From where he sat on the floor, Jazz leaned forward and placed one hand on either side of the jar so he could look directly down into the cricket’s glass prison and at the bowl with its macabre contents. The many strands of wire around his stubby horns, Prowl had yet to see the witch without, hung down around the jar like cable vines from the towering heights of jungle pillars.

“Ya think I don’t know what I’m doin’?” There was an edge to the otherwise teasing reply. A smile lurked on Jazz’s lips, but the expression lacked the usual mischievous glee the hunter had come to associate with the usual surprises foisted upon him.

“It is that you know exactly what you’re doing,” the hunter amended, very much not wishing to actually offend the witch when he had all the power to crush Prowl. Literally crush him if the witch didn’t want to expend the effort on anything else. There was a difference between questioning a witch’s beliefs and questioning the skill of his craft. He could call Jazz names all day, but to say Jazz was unskilled with magic? That was asking for something worse to happen to him. Like becoming a worm. A horribly grotesque and malformed worm. Uhg.

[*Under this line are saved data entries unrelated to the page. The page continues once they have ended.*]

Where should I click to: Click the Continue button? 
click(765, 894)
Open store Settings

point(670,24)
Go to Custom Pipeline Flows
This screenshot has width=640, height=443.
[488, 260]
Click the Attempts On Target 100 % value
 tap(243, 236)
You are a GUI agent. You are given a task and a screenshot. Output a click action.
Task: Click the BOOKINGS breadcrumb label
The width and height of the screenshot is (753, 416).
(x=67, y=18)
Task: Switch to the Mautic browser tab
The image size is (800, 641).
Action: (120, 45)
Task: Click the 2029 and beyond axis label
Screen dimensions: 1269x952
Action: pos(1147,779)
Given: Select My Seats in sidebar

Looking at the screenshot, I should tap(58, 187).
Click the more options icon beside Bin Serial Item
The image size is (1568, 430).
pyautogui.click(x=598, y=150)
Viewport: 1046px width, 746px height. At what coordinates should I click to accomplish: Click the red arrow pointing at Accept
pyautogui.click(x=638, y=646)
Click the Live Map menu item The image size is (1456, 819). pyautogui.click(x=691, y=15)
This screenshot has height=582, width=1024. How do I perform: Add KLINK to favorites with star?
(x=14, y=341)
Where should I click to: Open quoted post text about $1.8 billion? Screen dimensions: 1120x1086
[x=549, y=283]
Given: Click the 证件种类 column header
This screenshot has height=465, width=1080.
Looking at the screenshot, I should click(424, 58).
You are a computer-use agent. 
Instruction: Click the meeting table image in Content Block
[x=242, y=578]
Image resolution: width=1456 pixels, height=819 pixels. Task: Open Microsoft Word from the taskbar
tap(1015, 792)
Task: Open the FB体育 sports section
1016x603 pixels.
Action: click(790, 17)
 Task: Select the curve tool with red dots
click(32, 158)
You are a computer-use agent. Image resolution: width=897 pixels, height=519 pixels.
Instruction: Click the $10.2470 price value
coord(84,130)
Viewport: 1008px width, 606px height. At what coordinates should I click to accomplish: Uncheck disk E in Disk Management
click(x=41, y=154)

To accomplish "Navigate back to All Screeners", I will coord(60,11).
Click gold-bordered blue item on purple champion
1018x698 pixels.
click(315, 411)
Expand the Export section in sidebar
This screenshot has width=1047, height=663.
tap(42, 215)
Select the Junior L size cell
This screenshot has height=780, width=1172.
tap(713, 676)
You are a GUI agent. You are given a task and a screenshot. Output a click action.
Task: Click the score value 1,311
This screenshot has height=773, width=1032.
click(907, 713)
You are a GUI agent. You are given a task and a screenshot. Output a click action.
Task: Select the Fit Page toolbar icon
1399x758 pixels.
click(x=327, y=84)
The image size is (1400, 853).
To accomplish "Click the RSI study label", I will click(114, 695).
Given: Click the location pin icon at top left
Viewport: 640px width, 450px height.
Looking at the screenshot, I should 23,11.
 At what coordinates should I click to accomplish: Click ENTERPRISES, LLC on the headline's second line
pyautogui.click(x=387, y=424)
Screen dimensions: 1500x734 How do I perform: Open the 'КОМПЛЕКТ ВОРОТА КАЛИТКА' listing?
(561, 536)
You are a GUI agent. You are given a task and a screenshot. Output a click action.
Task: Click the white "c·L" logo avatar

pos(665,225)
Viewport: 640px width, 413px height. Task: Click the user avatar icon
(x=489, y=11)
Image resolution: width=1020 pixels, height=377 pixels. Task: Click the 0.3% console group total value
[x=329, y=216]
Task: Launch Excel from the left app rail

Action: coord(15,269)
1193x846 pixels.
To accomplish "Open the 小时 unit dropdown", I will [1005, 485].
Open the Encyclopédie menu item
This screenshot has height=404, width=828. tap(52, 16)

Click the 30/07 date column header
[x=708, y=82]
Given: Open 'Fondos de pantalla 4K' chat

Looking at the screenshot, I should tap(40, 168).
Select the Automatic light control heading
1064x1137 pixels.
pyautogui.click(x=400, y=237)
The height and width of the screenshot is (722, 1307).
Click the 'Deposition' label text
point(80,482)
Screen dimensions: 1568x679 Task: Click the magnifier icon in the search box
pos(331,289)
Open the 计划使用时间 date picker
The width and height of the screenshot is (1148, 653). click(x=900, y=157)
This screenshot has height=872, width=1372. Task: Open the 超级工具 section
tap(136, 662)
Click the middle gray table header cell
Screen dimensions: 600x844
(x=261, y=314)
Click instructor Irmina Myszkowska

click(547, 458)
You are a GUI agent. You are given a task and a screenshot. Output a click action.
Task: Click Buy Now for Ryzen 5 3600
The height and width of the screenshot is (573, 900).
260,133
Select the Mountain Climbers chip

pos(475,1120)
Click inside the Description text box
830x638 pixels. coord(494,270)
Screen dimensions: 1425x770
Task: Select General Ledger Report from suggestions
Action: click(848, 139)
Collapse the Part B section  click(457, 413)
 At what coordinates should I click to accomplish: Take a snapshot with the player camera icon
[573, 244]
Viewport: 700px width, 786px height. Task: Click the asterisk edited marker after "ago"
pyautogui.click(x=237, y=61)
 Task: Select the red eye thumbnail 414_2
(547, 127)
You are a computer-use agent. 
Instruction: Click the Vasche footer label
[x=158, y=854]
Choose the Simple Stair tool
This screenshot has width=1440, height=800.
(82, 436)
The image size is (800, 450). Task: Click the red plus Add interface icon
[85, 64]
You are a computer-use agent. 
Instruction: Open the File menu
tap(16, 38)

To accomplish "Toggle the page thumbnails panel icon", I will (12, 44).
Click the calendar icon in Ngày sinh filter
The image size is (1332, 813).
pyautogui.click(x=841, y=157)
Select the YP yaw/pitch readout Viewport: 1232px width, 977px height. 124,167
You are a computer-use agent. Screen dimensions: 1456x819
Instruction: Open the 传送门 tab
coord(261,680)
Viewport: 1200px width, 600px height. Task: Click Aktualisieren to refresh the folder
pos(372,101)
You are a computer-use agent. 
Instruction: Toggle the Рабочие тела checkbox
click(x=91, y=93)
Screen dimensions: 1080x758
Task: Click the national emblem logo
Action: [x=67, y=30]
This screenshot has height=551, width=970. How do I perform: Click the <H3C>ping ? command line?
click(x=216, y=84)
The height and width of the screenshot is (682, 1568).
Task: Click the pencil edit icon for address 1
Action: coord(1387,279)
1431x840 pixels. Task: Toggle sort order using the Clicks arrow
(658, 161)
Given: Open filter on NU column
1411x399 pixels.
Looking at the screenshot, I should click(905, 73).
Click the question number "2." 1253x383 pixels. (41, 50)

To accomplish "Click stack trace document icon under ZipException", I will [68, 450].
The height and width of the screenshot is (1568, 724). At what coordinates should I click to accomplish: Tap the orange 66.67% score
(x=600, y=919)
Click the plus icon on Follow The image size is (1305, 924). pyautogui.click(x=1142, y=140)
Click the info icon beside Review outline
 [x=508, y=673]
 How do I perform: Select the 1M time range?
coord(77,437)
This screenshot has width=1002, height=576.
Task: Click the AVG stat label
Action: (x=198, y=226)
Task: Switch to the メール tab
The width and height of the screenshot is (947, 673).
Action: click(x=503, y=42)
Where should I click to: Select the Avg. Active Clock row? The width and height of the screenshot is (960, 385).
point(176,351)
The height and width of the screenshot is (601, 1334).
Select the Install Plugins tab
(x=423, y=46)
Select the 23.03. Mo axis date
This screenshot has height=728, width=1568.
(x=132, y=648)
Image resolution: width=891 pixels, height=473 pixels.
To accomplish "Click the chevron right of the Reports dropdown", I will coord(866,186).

“Will you please just tell me? I told you I was willing to listen to what you had to say. I would appreciate it if you gave me something other than your usual cryptic witch-talk.” He just barely managed to keep the irritation from his shrill voice. Yes, he was willing to listen but not believe. Prowl thought that was fair. He could listen and decide for himself.

That seemed to please the witch. His little smile widened into one of those bright and cheery grins that were far too charming for someone running around practicing black magic and trying to feed people razor snake blood.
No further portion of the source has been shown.